| Page extract |

What is coming technologically

What is coming technologically is a lot more variety in what gene editing will be used for. As the processes get simpler, cheaper and more diverse, more kinds of projects will be attempted.

Bacteria/prokaryote editing will be used to make lots of new kinds of chemical compounds. Bacteria cell structure and DNA are comparatively simple, which means they are easier to dramatically modify. They are also better adapted to trying riskier experiments with -- few people care of a bacterium dies in an unnatural way.

Editing on well-known plants and animals, such as crop plants and animals, will be done to produce better varieties of these species. This will be like the breeding that has been done throughout history, but faster, better, cheaper, and smarter -- the breeder won't have to wait for Mother Nature to come up with the mutation they are looking for.

Editing on humans will be similar but it will be subjected to what I call The Curse of Being Important. This means lots of people will have strong opinions on what are good and bad changes, so experimenting and progress will be much slower than what takes place in the world of bacterial experimenting. This is the same phenomenon that we are experiencing in drug research in the 2010's.

| About this exercise |
Rewrite the gene editing passage starting with "What is coming technologically is" and going on through "are looking for.", renaming "crop plants" to "food crops". The entries after this point are separate material, apart from the gene editing passage.

[Stored Data]
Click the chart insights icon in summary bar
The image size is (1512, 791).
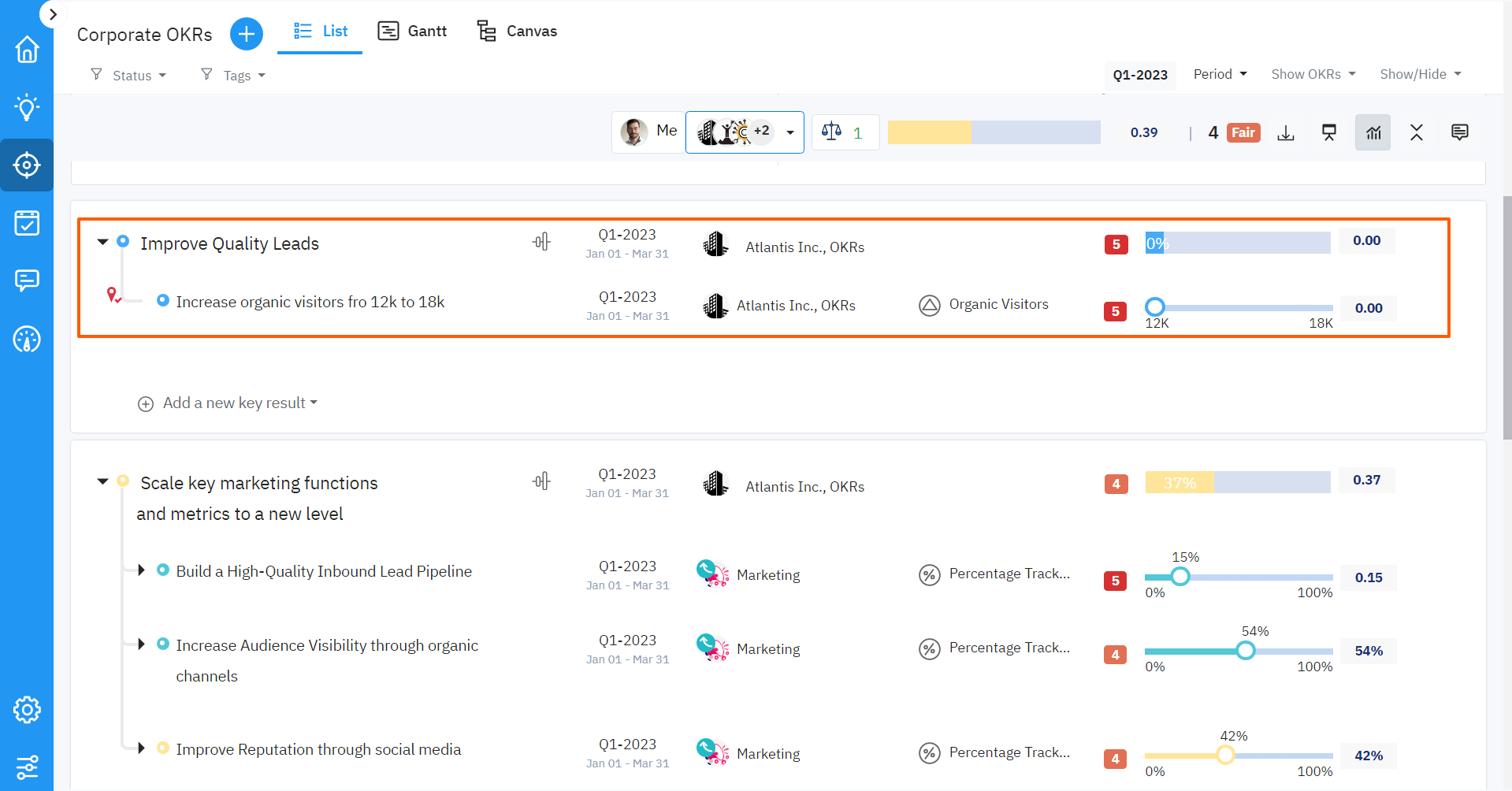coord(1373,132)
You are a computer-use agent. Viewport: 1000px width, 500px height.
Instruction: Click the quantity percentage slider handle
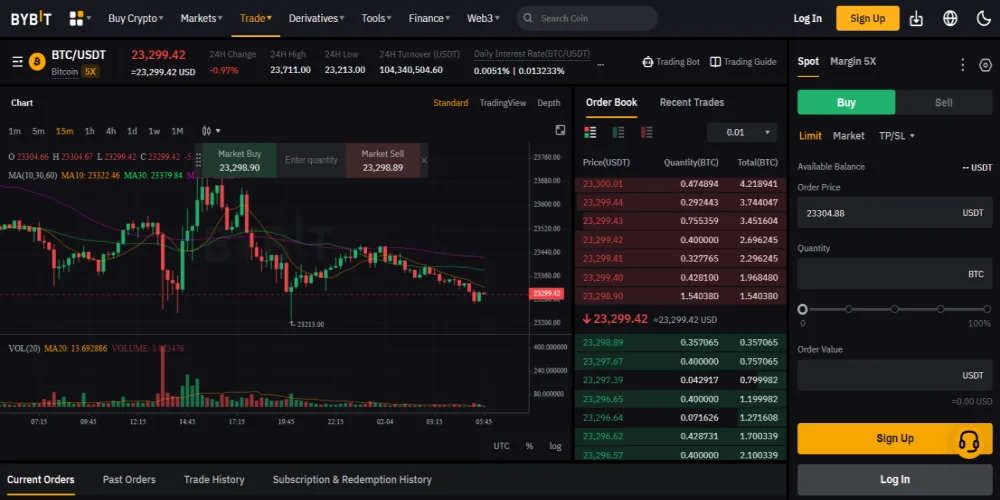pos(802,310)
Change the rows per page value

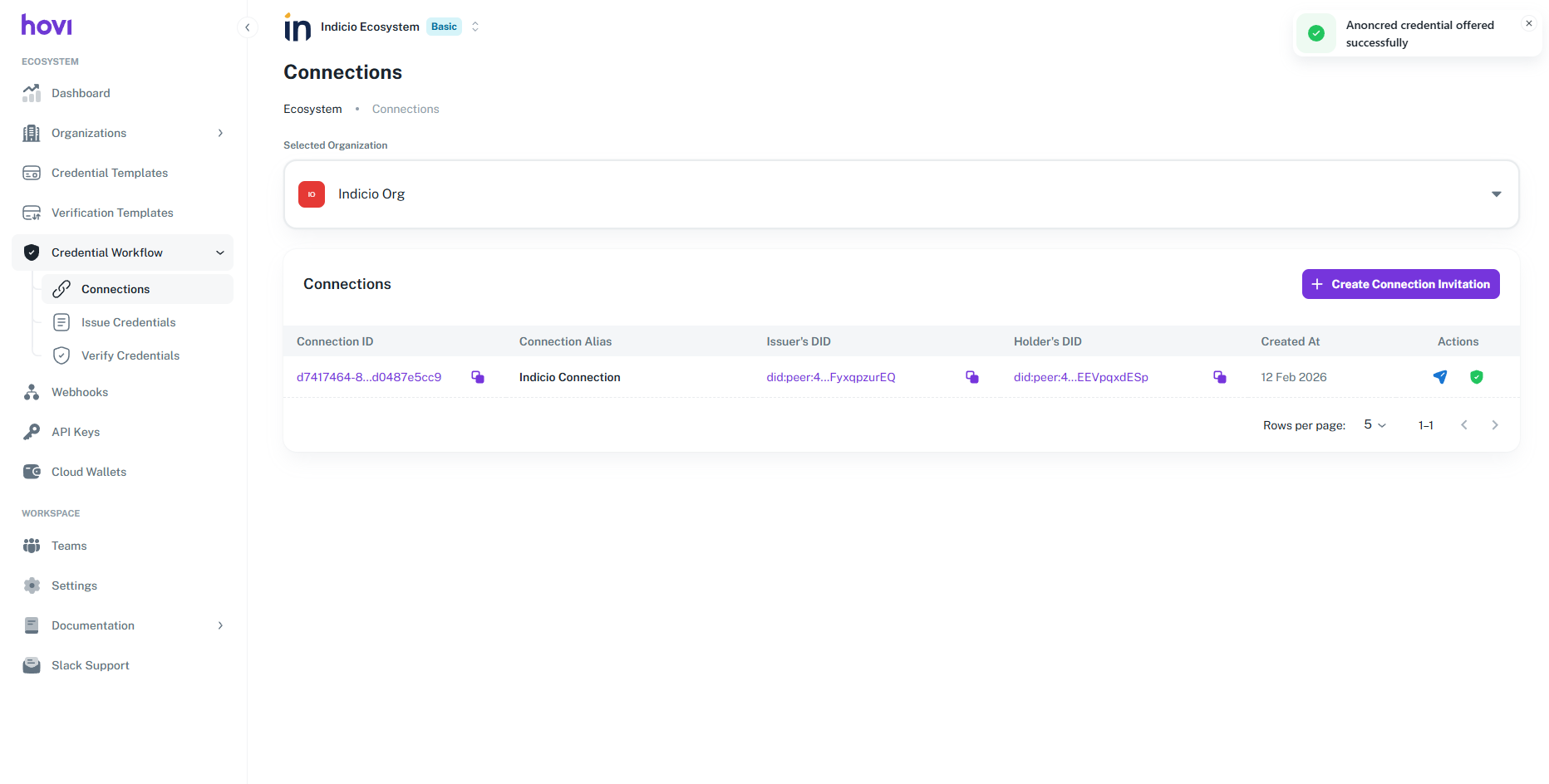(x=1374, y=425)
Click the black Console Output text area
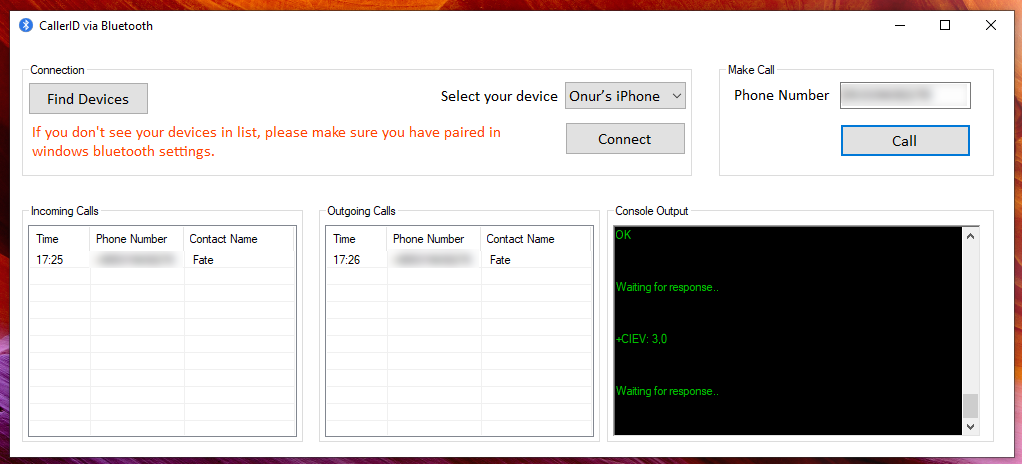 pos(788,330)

| Answer for the task |
What is coming technologically is a lot more variety in what gene editing will be used for. As the processes get simpler, cheaper and more diverse, more kinds of projects will be attempted.

Bacteria/prokaryote editing will be used to make lots of new kinds of chemical compounds. Bacteria cell structure and DNA are comparatively simple, which means they are easier to dramatically modify. They are also better adapted to trying riskier experiments with -- few people care of a bacterium dies in an unnatural way.

Editing on well-known plants and animals, such as food crops and animals, will be done to produce better varieties of these species. This will be like the breeding that has been done throughout history, but faster, better, cheaper, and smarter -- the breeder won't have to wait for Mother Nature to come up with the mutation they are looking for.